Yorio cites Everyrealm’s Fantasy Island project – in which 100 private islands in The Sandbox sold out in a single afternoon in August 2021 – as an example of how these assets can appreciate. Sold at approximately $15,000 each, the CEO said they now trade for around $100,000, down from $250,000 at the height of the cryptocurrency and NFT market boom in late 2021.
Buyers of property in The Row will be purchasing architectural plans in the form of an NFT, which can be built and deployed on different platforms.
“We want to adhere to the ethos of decentralization,” Yorio said, but the sale model also speaks to the uncertainty that hangs over investing in the metaverse. “It’s very difficult to know which metaverse is going to be the most popular in one year or five years,” she said.
With the name of the development inspired by Billionaires’ Row in Manhattan, Everyrealm has enlisted the services of elite New York real estate brokers Oren and Tal Alexander to oversee sales.
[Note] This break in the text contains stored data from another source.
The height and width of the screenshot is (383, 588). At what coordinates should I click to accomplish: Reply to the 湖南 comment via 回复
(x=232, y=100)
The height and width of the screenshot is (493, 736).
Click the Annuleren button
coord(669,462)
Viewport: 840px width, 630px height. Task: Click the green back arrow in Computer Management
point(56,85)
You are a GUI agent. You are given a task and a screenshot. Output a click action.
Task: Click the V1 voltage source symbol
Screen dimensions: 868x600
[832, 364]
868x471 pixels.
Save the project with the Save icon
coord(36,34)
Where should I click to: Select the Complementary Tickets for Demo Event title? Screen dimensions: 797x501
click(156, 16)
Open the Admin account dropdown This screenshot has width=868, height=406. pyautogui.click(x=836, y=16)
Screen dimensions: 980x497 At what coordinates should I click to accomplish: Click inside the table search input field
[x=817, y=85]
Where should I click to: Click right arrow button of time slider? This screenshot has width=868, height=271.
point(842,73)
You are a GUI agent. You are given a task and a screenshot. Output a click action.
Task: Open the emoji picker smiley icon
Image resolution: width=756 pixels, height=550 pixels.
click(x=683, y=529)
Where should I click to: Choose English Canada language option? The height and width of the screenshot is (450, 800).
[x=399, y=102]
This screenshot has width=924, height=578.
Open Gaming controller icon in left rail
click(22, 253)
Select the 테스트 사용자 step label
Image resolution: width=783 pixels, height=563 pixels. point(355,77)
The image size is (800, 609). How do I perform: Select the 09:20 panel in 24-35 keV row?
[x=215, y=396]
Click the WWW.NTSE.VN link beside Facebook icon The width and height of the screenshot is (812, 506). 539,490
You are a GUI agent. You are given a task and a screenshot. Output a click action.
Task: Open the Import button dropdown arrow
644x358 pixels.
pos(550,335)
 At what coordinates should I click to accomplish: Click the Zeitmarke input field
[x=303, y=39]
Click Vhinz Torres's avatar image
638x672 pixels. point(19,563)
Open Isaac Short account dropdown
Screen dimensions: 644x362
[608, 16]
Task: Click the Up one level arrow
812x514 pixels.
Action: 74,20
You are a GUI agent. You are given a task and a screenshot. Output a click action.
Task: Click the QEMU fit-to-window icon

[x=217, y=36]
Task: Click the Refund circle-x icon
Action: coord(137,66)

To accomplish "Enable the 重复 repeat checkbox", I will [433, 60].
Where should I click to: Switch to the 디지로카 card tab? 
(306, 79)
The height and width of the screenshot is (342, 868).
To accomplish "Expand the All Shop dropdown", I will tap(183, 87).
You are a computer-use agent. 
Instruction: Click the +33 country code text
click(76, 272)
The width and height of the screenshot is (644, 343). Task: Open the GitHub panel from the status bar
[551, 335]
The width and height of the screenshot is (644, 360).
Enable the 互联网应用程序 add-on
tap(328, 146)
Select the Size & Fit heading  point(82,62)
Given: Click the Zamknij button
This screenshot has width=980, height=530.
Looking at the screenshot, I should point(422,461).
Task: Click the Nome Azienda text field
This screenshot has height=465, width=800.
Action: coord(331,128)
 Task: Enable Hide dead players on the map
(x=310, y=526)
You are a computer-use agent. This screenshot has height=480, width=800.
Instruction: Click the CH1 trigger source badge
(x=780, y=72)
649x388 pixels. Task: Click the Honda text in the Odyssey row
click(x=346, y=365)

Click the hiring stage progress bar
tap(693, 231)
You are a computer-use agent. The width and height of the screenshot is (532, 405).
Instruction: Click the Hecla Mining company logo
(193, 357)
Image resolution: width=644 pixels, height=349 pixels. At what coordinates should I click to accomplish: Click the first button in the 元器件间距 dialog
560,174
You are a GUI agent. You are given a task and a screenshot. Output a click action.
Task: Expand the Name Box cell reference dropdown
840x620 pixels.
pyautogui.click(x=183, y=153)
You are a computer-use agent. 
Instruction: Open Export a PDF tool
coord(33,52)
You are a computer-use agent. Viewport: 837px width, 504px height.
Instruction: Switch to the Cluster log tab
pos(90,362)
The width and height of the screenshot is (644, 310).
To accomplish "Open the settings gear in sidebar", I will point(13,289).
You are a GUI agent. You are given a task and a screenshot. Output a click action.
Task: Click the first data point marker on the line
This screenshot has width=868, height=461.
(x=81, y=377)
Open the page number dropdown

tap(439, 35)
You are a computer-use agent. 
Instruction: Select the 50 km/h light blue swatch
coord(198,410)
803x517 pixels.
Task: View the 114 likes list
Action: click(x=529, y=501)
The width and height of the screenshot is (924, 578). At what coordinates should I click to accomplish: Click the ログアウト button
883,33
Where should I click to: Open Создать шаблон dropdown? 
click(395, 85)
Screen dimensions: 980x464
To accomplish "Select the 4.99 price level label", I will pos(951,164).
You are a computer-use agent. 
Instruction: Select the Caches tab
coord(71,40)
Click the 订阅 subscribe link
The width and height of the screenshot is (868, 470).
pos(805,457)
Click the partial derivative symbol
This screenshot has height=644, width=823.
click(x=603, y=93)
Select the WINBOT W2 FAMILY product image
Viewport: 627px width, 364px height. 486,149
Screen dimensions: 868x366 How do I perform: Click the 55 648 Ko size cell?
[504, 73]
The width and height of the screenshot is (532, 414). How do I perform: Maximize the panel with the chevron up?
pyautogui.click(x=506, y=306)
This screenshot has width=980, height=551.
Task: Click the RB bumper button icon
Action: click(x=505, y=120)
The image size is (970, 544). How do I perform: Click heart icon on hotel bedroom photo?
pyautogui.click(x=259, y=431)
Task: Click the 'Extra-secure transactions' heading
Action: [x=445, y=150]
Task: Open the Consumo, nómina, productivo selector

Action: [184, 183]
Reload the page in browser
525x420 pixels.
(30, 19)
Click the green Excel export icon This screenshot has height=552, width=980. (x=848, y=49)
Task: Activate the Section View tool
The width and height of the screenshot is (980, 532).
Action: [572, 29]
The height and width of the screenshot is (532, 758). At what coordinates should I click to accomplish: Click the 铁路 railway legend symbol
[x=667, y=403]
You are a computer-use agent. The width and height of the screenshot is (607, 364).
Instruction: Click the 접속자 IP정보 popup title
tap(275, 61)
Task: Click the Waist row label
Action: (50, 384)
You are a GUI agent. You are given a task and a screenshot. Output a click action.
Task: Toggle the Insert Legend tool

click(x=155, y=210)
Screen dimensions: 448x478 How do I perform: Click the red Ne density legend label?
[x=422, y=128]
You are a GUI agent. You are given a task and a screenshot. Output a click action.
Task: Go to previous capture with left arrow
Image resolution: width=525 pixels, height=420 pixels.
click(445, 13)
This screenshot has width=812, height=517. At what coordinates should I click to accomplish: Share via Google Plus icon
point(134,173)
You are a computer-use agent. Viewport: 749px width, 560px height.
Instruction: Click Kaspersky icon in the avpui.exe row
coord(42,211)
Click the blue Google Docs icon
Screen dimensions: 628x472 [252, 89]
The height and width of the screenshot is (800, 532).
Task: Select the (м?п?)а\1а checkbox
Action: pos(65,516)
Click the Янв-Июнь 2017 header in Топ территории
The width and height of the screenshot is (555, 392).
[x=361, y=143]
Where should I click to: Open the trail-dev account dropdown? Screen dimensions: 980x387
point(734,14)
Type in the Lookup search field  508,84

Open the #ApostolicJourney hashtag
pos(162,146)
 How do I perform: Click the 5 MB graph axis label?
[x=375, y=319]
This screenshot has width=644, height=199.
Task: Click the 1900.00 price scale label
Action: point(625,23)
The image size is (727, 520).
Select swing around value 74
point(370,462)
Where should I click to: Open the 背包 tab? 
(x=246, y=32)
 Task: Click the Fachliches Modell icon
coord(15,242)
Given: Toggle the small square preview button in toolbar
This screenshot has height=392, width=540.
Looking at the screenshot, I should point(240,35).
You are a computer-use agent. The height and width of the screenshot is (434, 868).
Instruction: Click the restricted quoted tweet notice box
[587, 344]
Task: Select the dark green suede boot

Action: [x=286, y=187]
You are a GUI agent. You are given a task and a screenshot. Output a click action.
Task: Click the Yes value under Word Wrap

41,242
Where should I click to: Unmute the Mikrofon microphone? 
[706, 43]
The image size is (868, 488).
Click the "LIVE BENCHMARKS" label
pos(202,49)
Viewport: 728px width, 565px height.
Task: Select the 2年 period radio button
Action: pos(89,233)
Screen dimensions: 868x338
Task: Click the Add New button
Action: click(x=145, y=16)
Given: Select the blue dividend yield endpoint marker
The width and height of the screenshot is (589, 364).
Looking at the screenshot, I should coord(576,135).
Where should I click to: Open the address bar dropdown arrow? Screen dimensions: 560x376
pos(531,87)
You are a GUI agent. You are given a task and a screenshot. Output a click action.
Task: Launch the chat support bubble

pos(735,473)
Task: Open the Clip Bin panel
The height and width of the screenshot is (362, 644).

The Alexander brothers are currently screening prospective buyers, said Yorio, with private sales starting in September. “We want to make sure that art goes to the right type of collectors, and not people that are looking to buy and flip and create that NFT hyper-speculation dynamic,” she explained. Prices were not disclosed to CNN.
Yorio disputed the idea The Row was an example of the metaverse heading towards social stratification. “This is about owning one of the first seminal works of three-dimensional inhabitable art in a new media. And I think that’s a very different conversation (to), ‘we’re building a country club that only 30 people can join,’” she argued.
The search for stability
The long-term value of metaverse property may also hinge on whether users decide to work as well as play there.
Pallavi Dean, CEO of Dubai-based design studio Roar, is already doing so, having bought company space in Decentraland. Dean wanted to showcase Roar’s work to clients and purchased four plots for around $60,000 in total in January 2022. “You have to have skin in the game before you convince other people,” she said. “I’m writing this off as marketing money.”
She’s already moved some of her business operations into the metaverse, hosting client meetings in Roar’s virtual office. In the next couple of months, she plans to run a training course from her metaverse meeting room.
Roar is also looking to generate revenue in the metaverse, building an NFT gallery, a retail space and floating pods which could become a hotel. Although Dean concedes she’s still waiting for her first rental and first NFT sale, she remains hopeful of future growth.
Given the short lifetime and rapid acceleration of the metaverse, long-term forecasting is hazardous – especially as the property market experiences growing pains. But could real estate in the metaverse ever become as reliable an investment as bricks and mortar? Or could this be Web3’s equivalent of the dot-com bubble?
“It’s hard to know if the real estate inside (metaverses) is going to be stable … Least of all us, and we’re deeply in it,” said Yorio.
Many on the outside may be viewing its long-term prospects with more than a hint of caution. Understandably, some people working in this burgeoning industry remain bullish.
“It’s very possible that real estate in the metaverse is a stable investment in the future,” said Robson, of analytics company WetMeta, in an email.
“This is not a bubble,” insisted Huber, who distils the metaverse down to a combination of two trends: gaming and the blockchain, neither of which could be called a fad. “There is an element of hype if you start zooming in – the price of land tripling over the last six months. It’s obviously driven by speculation. But this is a short blip and now it’s corrected.”
“(On a) short-term basis, there’s tons of hype,” he added. “But that’s not what I’m interested in. I’m interested in the macro – and the macro is definitely here to stay.”